▶ _DATI IN ESAME_:
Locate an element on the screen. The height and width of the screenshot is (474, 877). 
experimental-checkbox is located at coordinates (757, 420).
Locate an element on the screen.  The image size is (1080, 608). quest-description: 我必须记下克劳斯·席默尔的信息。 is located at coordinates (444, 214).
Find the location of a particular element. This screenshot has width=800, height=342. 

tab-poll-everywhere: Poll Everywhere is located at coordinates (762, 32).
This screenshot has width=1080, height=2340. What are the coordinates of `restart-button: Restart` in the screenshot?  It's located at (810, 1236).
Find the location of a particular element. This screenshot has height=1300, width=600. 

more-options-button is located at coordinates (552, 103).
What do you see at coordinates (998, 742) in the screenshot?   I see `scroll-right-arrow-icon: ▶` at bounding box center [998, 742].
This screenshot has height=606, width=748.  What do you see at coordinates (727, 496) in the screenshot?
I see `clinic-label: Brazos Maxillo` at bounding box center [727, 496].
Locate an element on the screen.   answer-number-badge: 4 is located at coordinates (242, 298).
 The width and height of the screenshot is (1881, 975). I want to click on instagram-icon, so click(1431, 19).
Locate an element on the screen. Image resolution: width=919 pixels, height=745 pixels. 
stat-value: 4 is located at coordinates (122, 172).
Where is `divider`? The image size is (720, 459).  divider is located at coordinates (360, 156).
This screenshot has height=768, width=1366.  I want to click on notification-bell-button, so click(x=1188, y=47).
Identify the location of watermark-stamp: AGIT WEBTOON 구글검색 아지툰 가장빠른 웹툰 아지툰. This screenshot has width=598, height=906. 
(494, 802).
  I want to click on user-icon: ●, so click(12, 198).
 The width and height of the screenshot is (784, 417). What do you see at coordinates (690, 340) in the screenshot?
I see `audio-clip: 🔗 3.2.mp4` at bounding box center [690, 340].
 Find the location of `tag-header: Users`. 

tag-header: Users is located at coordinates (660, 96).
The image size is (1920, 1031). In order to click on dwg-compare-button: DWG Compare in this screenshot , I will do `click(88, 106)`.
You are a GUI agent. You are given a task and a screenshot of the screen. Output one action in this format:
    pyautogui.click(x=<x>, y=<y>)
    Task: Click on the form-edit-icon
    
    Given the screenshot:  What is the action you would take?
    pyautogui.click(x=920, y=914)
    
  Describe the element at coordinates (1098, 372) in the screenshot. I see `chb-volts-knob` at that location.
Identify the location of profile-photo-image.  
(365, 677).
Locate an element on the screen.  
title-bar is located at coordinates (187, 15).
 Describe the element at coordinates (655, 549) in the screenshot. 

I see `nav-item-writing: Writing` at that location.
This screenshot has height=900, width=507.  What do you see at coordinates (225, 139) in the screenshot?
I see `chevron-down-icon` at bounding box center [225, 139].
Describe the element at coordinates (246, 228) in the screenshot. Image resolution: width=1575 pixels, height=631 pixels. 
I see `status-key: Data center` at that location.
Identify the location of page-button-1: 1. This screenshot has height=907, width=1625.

▶ _COMPITO_:
Per favore, riscrivi come lista JSON di stringhe la parte dei dati che si apre con la riga contenente "coordinates (444, 214)." e si chiude con quella contenente "This screenshot has height=768, width=1366.", entrambe incluse. Metti una stringa per ogni riga e tralascia le righe vuote.

▶ _RISPOSTA_:
[
  "Locate an element on the screen.  The image size is (1080, 608). quest-description: 我必须记下克劳斯·席默尔的信息。 is located at coordinates (444, 214).",
  "Find the location of a particular element. This screenshot has width=800, height=342. ",
  "tab-poll-everywhere: Poll Everywhere is located at coordinates (762, 32).",
  "This screenshot has width=1080, height=2340. What are the coordinates of `restart-button: Restart` in the screenshot?  It's located at (810, 1236).",
  "Find the location of a particular element. This screenshot has height=1300, width=600. ",
  "more-options-button is located at coordinates (552, 103).",
  "What do you see at coordinates (998, 742) in the screenshot?   I see `scroll-right-arrow-icon: ▶` at bounding box center [998, 742].",
  "This screenshot has height=606, width=748.  What do you see at coordinates (727, 496) in the screenshot?",
  "I see `clinic-label: Brazos Maxillo` at bounding box center [727, 496].",
  "Locate an element on the screen.   answer-number-badge: 4 is located at coordinates (242, 298).",
  " The width and height of the screenshot is (1881, 975). I want to click on instagram-icon, so click(1431, 19).",
  "Locate an element on the screen. Image resolution: width=919 pixels, height=745 pixels. ",
  "stat-value: 4 is located at coordinates (122, 172).",
  "Where is `divider`? The image size is (720, 459).  divider is located at coordinates (360, 156).",
  "This screenshot has height=768, width=1366.  I want to click on notification-bell-button, so click(x=1188, y=47)."
]